Kalkıp homurdanarak duşa girdi. Çıktığında biraz daha iyi hissediyordu. Mutfakta kahvaltıyı hazır bulunca çok daha iyi hissetti. Yıldız özenle hazırlamıştı masayı. Kahvaltı hazırlama derdi olmadığı gibi, mükellef bir sofra bulmuştu. İki kardeş keyifle kahvaltılarını etmeye koyulduklarında;

-Bugün daha iyi hissettiğini umarım, dedi Güneş.

-Değişen bir durum yok, dedi Yıldız. "Kaygılarım yerli yerinde ama hiç olmazsa iyi bir uyku çektim."

-Kaygılanacak bir şey yok. Aşk bu. Günah değil ya.

-Eski aşk, diye bir daha düzeltti Yıldız.

-Bu konuda emin miyiz?

-Abla, kaç kere söyledim. Pişirip pişirip koymasana önüme.

-Ne bileyim. Biraz sırcısındır sen.

-Sırrım yok ki sırcı olayım.

-Eh, hiç olmazsa bir tane varmış, dedikten sonra sahandaki yumurtadan bir parça attı ağzına Güneş. "Özgür'e yanıkmışsın. Oysa hiç haberimiz olmadı."

-Özgür Abi'ye aşığım mı diyecektim sana?

-Niye demeyecekmişsin?

-Bana doğru gelmiyordu bir kere. Başkalarına nasıl söylerdim?

-Peki, Barış konusunda tamamen kararlı mıyız?

-Kesinlikle! Zerre kadar bile hoşlanmıyorum. O ailede en sevmediğim kişidir herhalde. Çok hırslı, çok soğuk, çok kuralcı, çok sıkıcı...

-Gömdün çocuğu.

-Ama öyle! Barış'ın biraz gevşemeyi öğrenmesi lazım.

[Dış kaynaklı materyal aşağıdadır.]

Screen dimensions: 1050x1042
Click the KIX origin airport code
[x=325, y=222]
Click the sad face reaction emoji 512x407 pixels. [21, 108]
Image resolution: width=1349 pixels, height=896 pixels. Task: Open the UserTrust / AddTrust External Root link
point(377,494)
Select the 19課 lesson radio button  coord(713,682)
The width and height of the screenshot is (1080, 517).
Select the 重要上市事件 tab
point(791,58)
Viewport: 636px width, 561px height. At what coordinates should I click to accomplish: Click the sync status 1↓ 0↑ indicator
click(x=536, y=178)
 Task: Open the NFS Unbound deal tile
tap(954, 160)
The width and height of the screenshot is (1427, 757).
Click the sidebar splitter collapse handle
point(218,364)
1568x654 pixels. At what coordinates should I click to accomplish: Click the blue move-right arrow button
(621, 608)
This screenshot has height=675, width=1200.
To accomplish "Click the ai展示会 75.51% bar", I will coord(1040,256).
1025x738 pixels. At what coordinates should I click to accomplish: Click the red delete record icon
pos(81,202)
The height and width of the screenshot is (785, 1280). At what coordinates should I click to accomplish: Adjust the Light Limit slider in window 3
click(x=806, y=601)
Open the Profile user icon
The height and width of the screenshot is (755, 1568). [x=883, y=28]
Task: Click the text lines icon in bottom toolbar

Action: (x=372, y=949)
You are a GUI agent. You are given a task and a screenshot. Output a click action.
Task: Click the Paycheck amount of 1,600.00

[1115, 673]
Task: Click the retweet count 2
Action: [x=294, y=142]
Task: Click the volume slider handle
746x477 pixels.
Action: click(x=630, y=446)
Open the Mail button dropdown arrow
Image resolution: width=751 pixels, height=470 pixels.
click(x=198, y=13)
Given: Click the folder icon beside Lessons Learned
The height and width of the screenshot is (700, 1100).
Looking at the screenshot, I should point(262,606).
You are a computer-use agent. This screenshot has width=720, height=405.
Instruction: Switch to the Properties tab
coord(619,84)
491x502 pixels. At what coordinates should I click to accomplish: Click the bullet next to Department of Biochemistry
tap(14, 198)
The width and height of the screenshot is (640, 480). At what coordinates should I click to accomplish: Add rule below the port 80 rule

Güneş omuzlarını şöyle bir kaldırıp indirdi. Kardeşinin haksız olmadığını biliyordu. Özgür ne kadar rahat ve neşeli biriyse, Barış da o kadar kuralcı ve sert mizaçlıydı. Deniz de ikisinin ortası.

-Hiç ümit yok yani. Soruyorum, çünkü Özgür de soracaktır, eminim.

-Asla, dedi Yıldız. "Söz konusu bile olamaz."

-Ona hırslı diyorsun ama senin de tek derdin kariyerin.

-Benimki hırs değil. Sadece işimi çok seviyorum.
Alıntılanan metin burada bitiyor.